- **Work request 1**
In the article on China's pork imports below, what is the estimated total amount of pork imports for this year?
- **Work request 2**
List every figure in the article on China's pork imports below that is given in tonnes or as a percentage.

- **Page excerpt**
--*--

China will import more than twice as much pork as last year, the commerce ministry said Thursday, after hog herds were devastated and prices of the staple meat soared following a major African swine fever outbreak.

Chinese authorities have scrambled to control prices — even going as far as tapping the country’s pork reserve — as the swine fever crisis could become a political and economic liability for the state.

To minimise pork price volatility, China will “encourage the increase of imports and continue to encourage the expansion of import enterprises,” said commerce ministry spokesman Gao Feng.

The total amount of pork imports this year is estimated to exceed three million tonnes, he told reporters at a press briefing.

Last year, imports only reached about 1.2 million tonnes, according to China’s customs authority.

Since the beginning of November, an uptick in pork imports, live pigs, and frozen pork released into the market have helped push pork prices down 16.5 percent, Gao added.

More than a million pigs have been culled due to the widespread outbreaks since African swine fever appeared in August 2018, according to official statistics, but that is widely considered to be an underestimate.

--*--

- **Records**
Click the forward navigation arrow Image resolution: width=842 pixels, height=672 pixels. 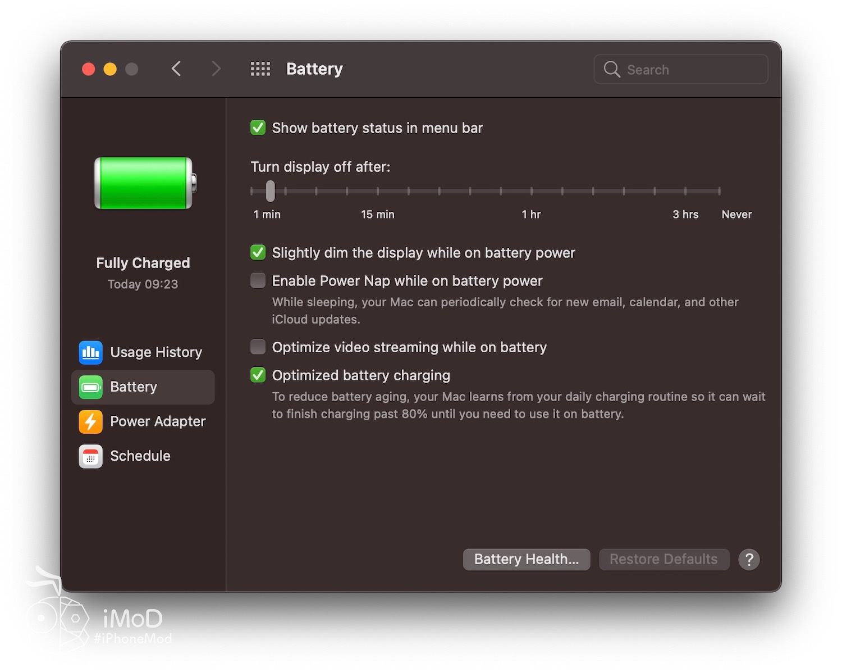216,68
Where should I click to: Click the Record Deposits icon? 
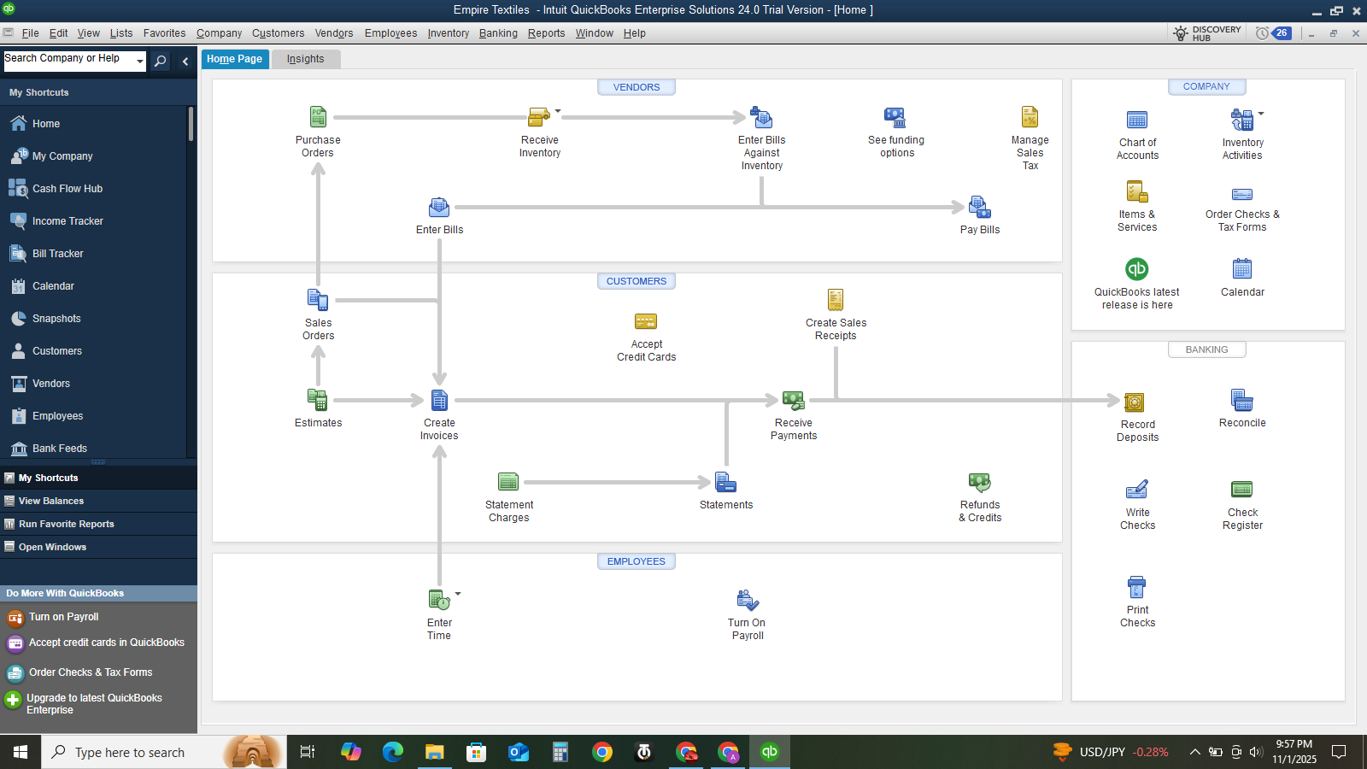(x=1135, y=402)
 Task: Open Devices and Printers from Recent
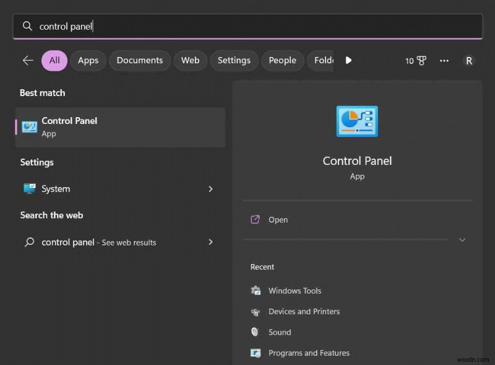(304, 311)
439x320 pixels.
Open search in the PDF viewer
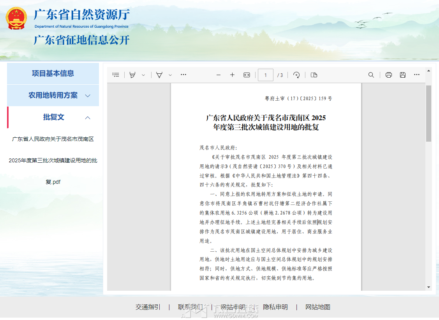point(371,75)
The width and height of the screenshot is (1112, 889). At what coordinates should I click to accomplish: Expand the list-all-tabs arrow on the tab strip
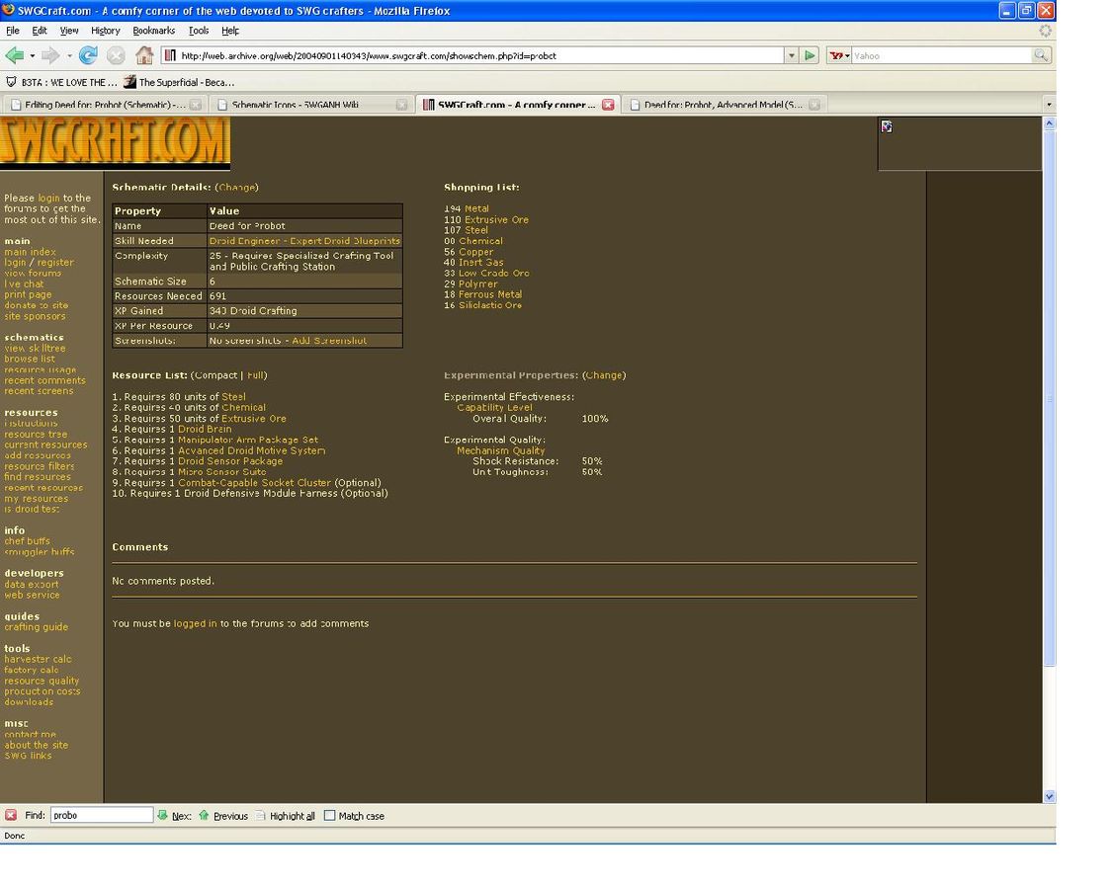(x=1048, y=104)
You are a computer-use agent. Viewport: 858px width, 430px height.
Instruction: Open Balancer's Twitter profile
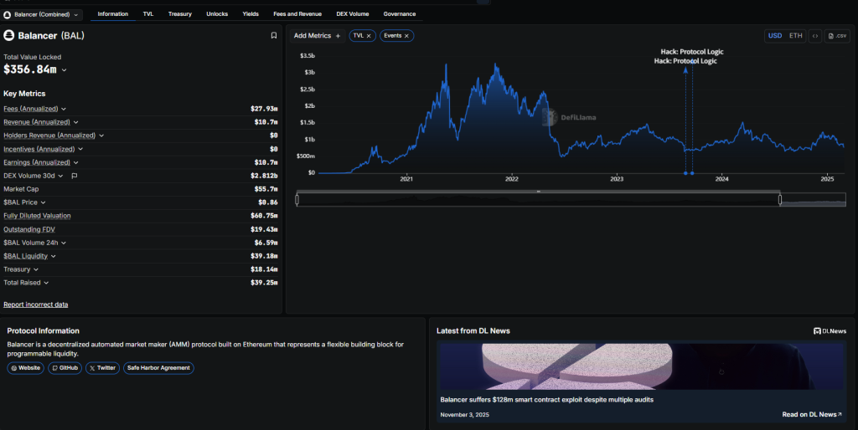[x=103, y=367]
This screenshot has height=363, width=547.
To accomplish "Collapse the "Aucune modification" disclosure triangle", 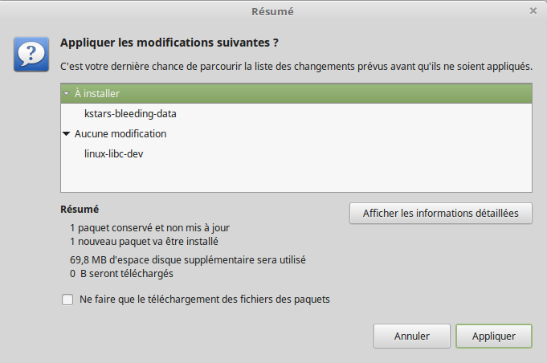I will (x=66, y=134).
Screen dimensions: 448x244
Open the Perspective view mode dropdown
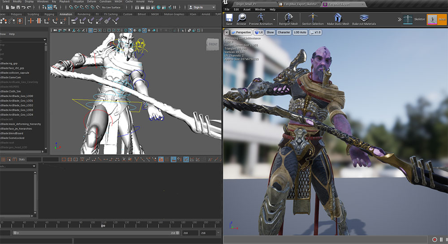pyautogui.click(x=241, y=32)
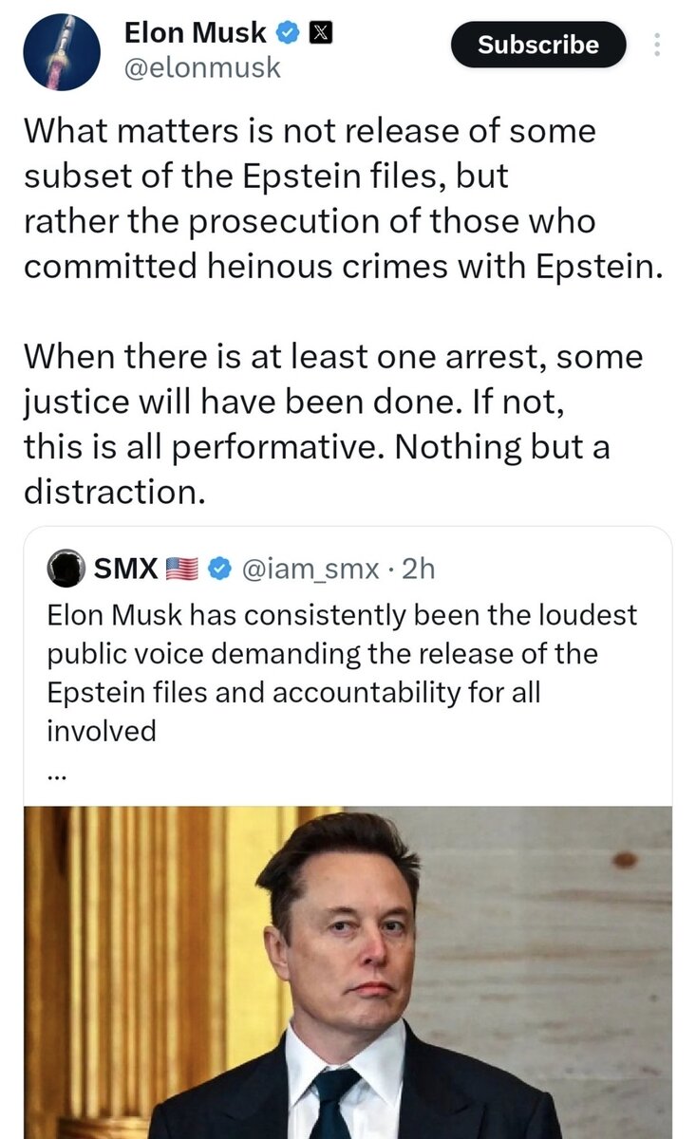The height and width of the screenshot is (1139, 696).
Task: Visit the @iam_smx handle
Action: pos(313,569)
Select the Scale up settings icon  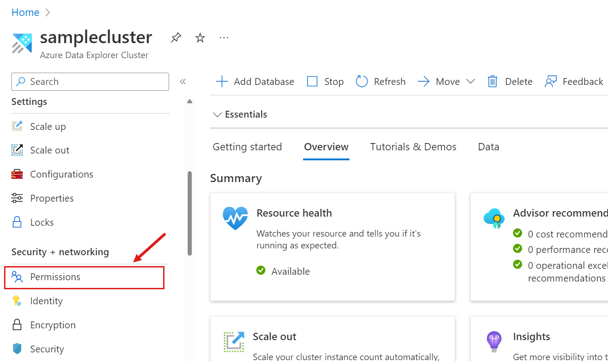pos(17,126)
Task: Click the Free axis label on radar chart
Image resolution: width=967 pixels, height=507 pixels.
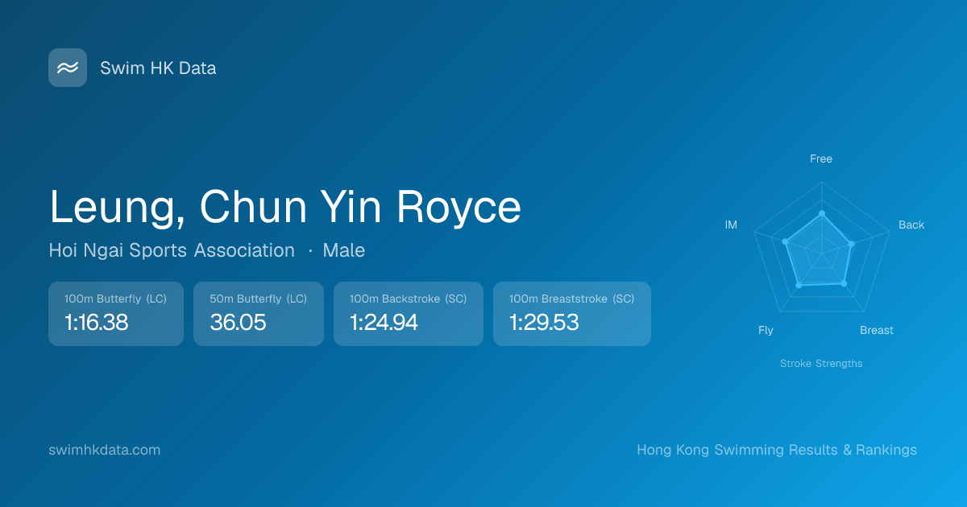Action: (x=821, y=159)
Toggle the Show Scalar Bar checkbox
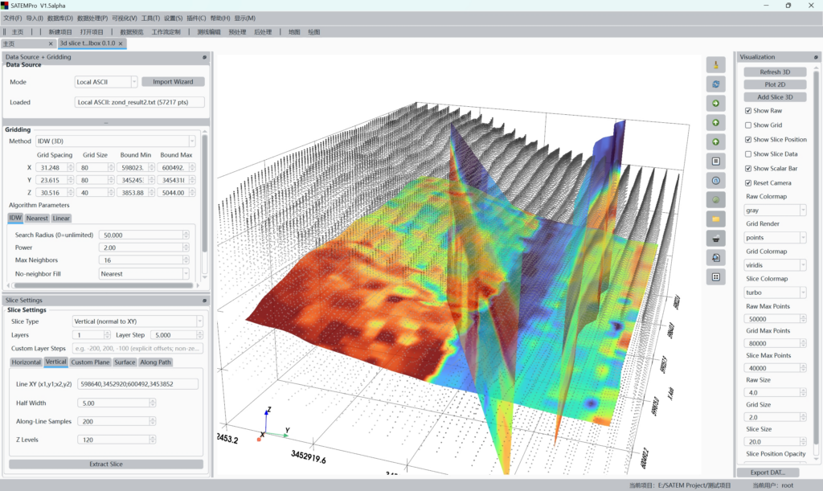 (x=748, y=169)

--*--

- **Answer section 1**
More than three million tonnes.

- **Answer section 2**
- More than three million tonnes (estimated pork imports this year)
- About 1.2 million tonnes (pork imports last year)
- 16.5 percent (drop in pork prices since the beginning of November)